The Chinese stock market has been surprisingly resilient in recent weeks despite the country being in the crosshairs of the Trump administration. The Hang Seng Index declined 13% in the first half of April but has been rebounding and is up 12% year-to-date. Moreover, China is starting to stimulate the economy to guard itself from a tariff-driven downturn.
China has ramped up stimulus even before tariffs kicked in, so the stimulus measures going forward are expected to be even more aggressive. Companies in China have started catching up in AI post-DeepSeek, and investment in AI seems to be supercharged. For example, Pony AI (NASDAQ:PONY) showcased its own Robotaxis this week, and BYD (OTCMKTS:BYDDY) has trounced Tesla (NASDAQ:TSLA) in both financials and the stock market.
More recently, Huawei has come out with an AI chip. The Ascend 910C is Huawei's latest commercially available AI chip, with mass shipments to Chinese customers beginning as early as May 2025. Huawei is also developing the more advanced Ascend 910D, and this aims to surpass NVIDIA's H100 in performance. On top of that, the production line here is profitable for the first time.
Alibaba (NYSE:BABA) is one of China’s biggest cloud producers, and it is also becoming one of the biggest competitors in the AI race. Maintaining and making AI models is very costly, and any sort of reduction on the hardware front is going to directly benefit Alibaba Cloud. Huawei’s chips are likely to cost much less than imported chips from NVIDIA, especially if tariffs stick around.
Alibaba itself has made some progress in the AI race. It recently unveiled its Qwen 3 AI model with hybrid reasoning. It is doubling down on artificial intelligence, and analysts are also overwhelmingly bullish on the stock. BABA stock has been quite resilient as well and has started recovering instead of tumbling, and it is up over 40% year-to-date.
Unlike many Chinese companies, Alibaba has minimal exposure to the US market, with international commerce retail constituting 11% of revenue. The domestic focus shields it from the most recent trade war, and China’s increasing spending on AI is only going to help the company. Alibaba announced plans to invest over $53 billion in AI and cloud computing over the next three years. Investors have been asking for growth here as the company already has plenty of profits, and this AI investment could be the final piece of the puzzle.
The consensus price target of $150.36 implies 26% upside.
Kingsoft Cloud (NASDAQ:KC) is a pure-play cloud computing company, and the stock has delivered explosive returns in just the past six months as it is up 324.6%. This could be one of the biggest beneficiaries of China developing its own chip industry.

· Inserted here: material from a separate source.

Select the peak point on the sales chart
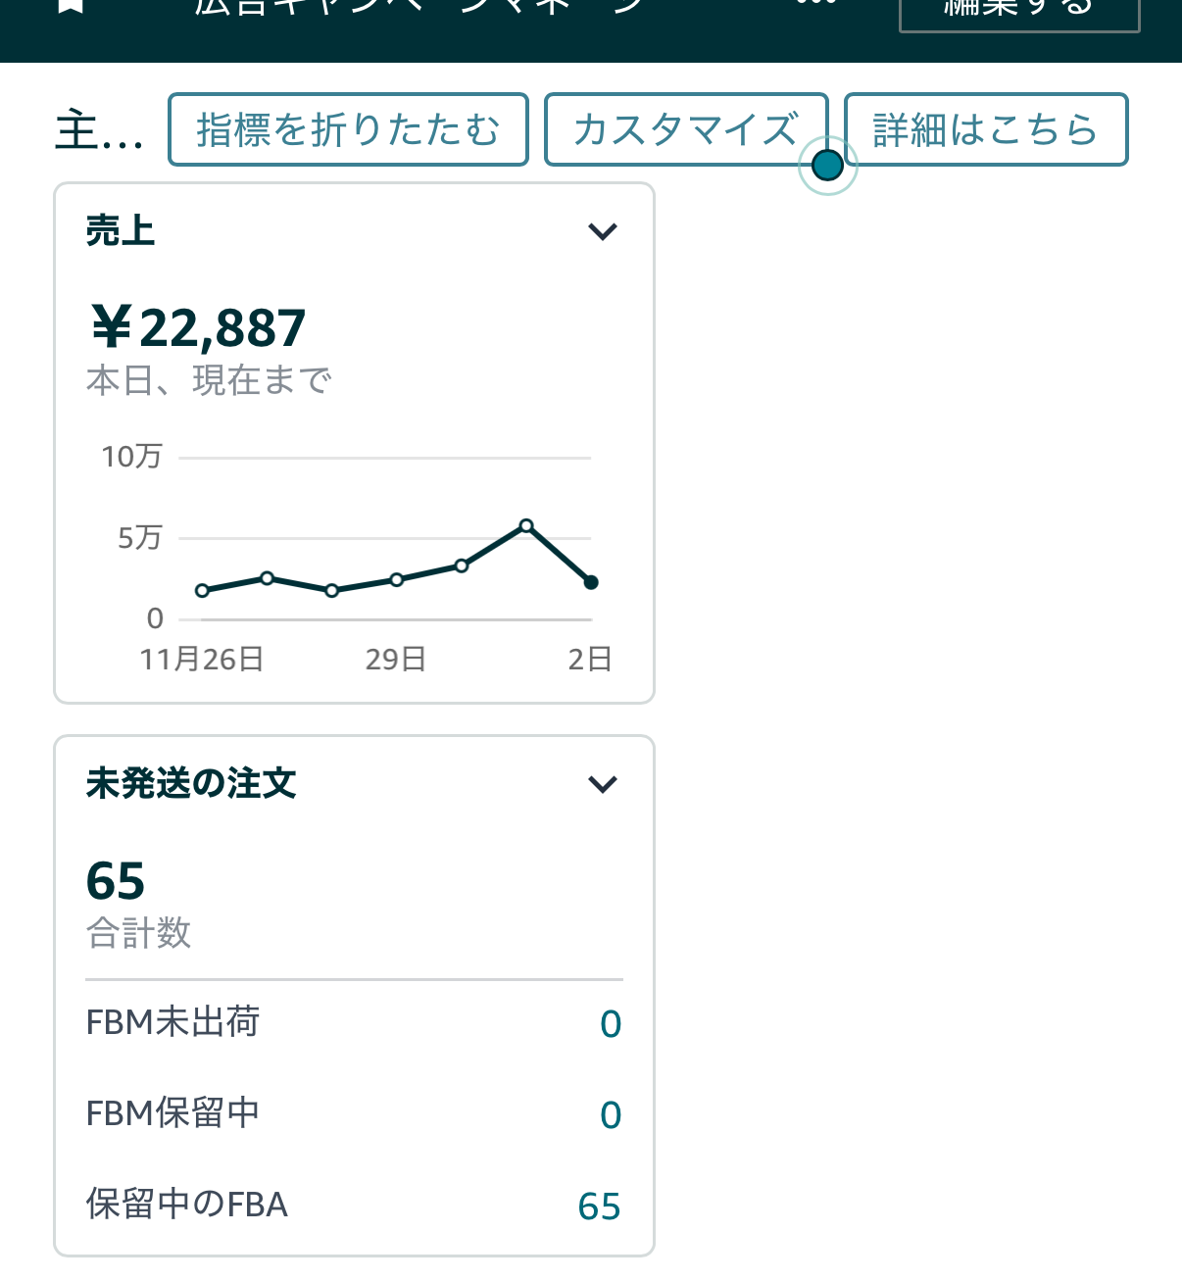The image size is (1182, 1281). click(526, 526)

The strategic partnership between Kingsoft and Huawei is already well-established. Bi Xiaocun, Kingsoft Office's senior vice president said that Huawei Cloud is an essential partner for Kingsoft Office's global expansion. The two companies have collaboratively developed an excellence framework that supports heterogeneous compute and intelligent O&M.
Huawei’s domestic AI chips could de-risk the company’s operations significantly. The CloudMatrix 384 system integrates 384 Ascend 910C chips and could deliver 300 PFLOPs of dense BF16 compute, which is almost double that of Nvidia's GB200 NVL72. This kind of computing power would let Kingsoft scale its AI offerings significantly without worrying about future US restrictions.
Kingsoft Cloud has already been seeing solid growth. Q4 2024 revenue grew 29.6% year-over-year to RMB 2,232.1 million or $305.8 million. Its AI cloud business saw its gross billing increase by 500% year-over-year to RMB 474 million.
Kingsoft Cloud's AI revenue has been growing at triple-digit rates for six consecutive quarters and now accounts for 34% of its public cloud revenue. Cheaper chips from Huawei will also boost margins. This is much more high-risk, since the consensus price target of $7.47 implies 39.74% downside. Even the highest target at $12.5 implies flat upside.